- TRY IT
Which lines of the entries contain the string "agent"? Copy each of them.

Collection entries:

══════════

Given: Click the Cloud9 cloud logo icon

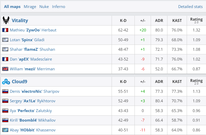Looking at the screenshot, I should 6,82.
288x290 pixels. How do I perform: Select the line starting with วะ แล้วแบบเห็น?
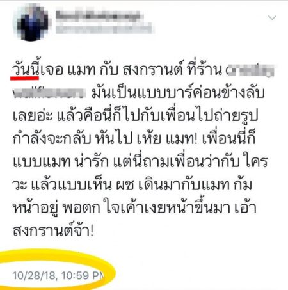tap(132, 184)
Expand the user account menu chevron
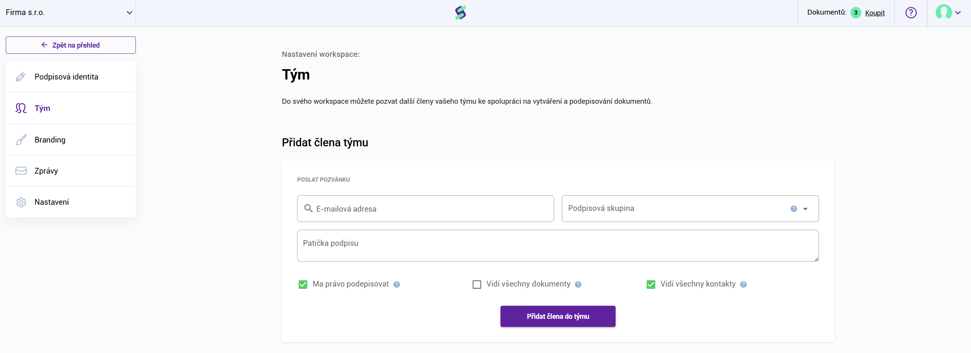Screen dimensions: 971x353 coord(958,13)
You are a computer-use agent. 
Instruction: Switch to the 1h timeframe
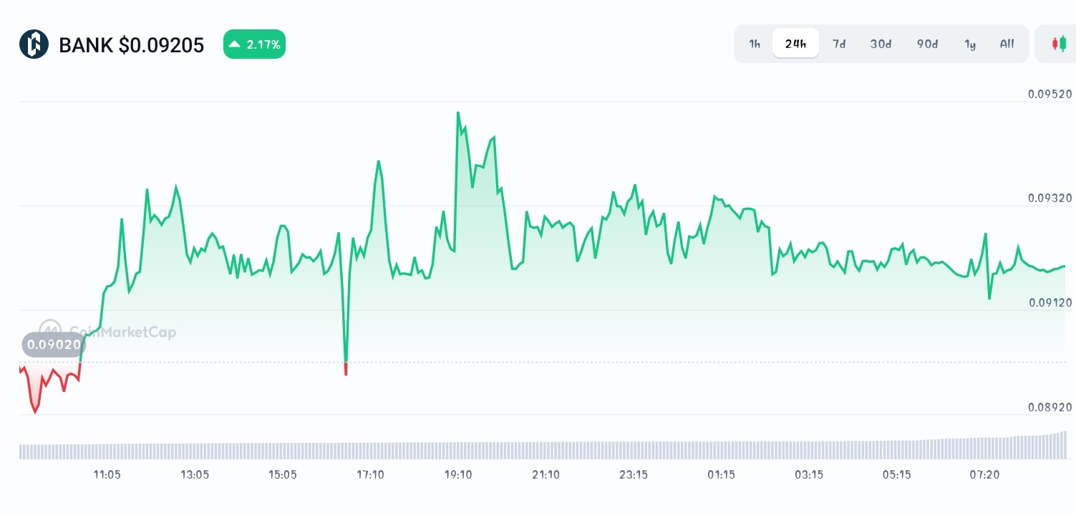(x=754, y=44)
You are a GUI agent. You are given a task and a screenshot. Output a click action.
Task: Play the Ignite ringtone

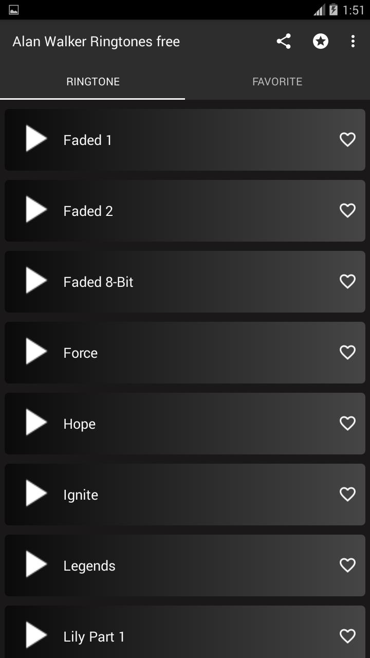[36, 494]
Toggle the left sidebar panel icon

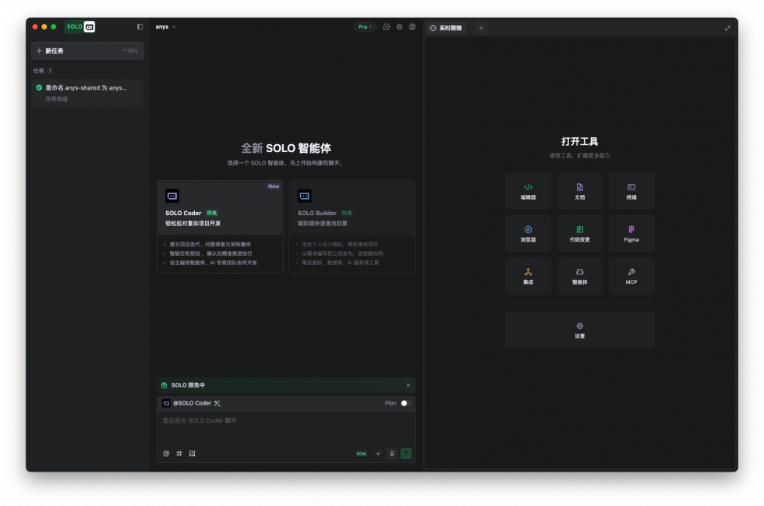click(140, 27)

══════════

- EXPECTED OUTPUT
You are a computer-use agent. 
You are a GUI agent. You are given a task and a screenshot. Output a click action.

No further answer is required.